Introduction

When we collect data, we also frequently collect strings of text. For example, we might collect data in a free text field where we ask participants, "what's your favourite food?"

Let’s build a potential selection of choices into a variable called favouriteFood:

favouriteFood <- c("Costco hotdogs", "Pizza", "Pork and onion dumplings", "Anything deep fried", "Potato chips")

favouriteFood
## [1] "Costco hotdogs"           "Pizza"                   
## [3] "Pork and onion dumplings" "Anything deep fried"     
## [5] "Potato chips"

Note

Our text is contained in " ". Characters, or strings of text, always need to be encompassed in " ", which tells R we're dealing with natural language, not units that we can compute, such as numbers, or a conditional test, like logical values.

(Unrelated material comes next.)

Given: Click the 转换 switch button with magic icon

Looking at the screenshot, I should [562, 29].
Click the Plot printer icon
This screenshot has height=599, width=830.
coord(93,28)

We can ask R about both our class() and data type typeof()

class(favouriteFood)
## [1] "character"
typeof(favouriteFood)
## [1] "character"

We could hold larger chunks of text in a variable if we wanted, and in fact, we can use R for text analysis starting with a single work of text as a data import which we then break apart for analysis.

Categorical Data

Often our character data is in fact categorical data. Categorical data, while represented by strings of characters, is not the same as prose. It would be nice to have a way to work with categorical text data as categorical data.

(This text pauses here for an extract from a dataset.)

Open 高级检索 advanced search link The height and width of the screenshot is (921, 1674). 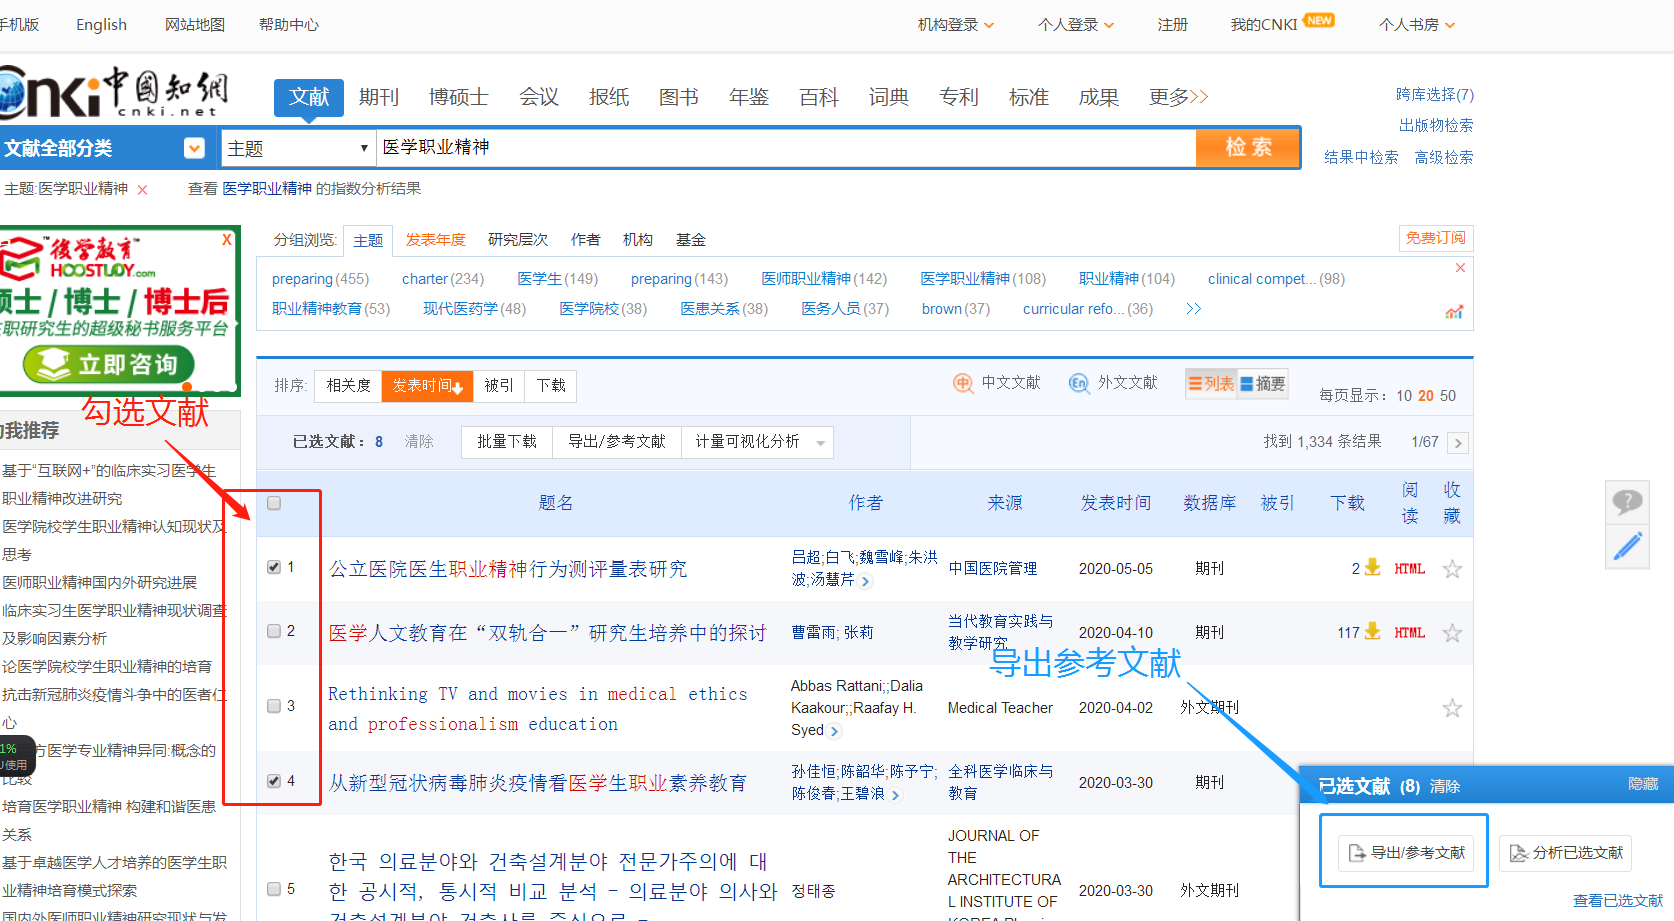point(1443,157)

With favouriteFood we have 5 choices that participants can select from. It is common practice to code these choices, say from 1 through 5. We then have three things that we're working with–a variable, a set of labels, and a set of codes assigned to those labels. In describing this data set–say in a data dictionary that accompanied our data–we might record something like:

  • Variable: favouriteFood
  • Data type: character
  • Description: A selection of 5 choices of food types.
  • Possible values: "Costco hot dogs", "Pizza", "Pork and onion dumplings", "Anything deep fried", "Potato chips"
  • Code label assignment:
code label
1 Costco hot dogs
2 Pizza
3 Pork and onion dumplings
4 Anything deep fried
5 Potato chips

Why might it be useful to store categorical data as integers?

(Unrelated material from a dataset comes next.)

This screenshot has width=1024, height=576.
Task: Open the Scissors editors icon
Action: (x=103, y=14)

One reason would be to think about the amount of information we're working with. Costco hot dogs is comprised of thirteen letters, Pork and onion dumplings is a whopping 21. That’s a lot more information than 1 and 3. Storing this information and processing this data as integer data tied to a label is much less resource heavy. We can see this by taking some large random samples from out two potential ways of storing this data

labels <- sample(favouriteFood, 1000000, replace = TRUE) ## take a million samples from favouriteFood

codes <- sample(c(1:5), 1000000, replace = TRUE) ## take a million samples from the integer codes representing favouritFood

labels.size <- format(object.size(labels), units = "Mb") ## calculate the amount of storage space needed to hold the labels

codes.size <- format(object.size(codes), units = "Mb") ## calculate the amount of storage space needed to hold the integer codes

## print the difference to the screen
paste0("Using labels, we'd be using ", labels.size, " worth of memory. Using numeric codes, we'd be using ", codes.size, ", which is half as much!")
## [1] "Using labels, we'd be using 7.6 Mb worth of memory. Using numeric codes, we'd be using 3.8 Mb, which is half as much!"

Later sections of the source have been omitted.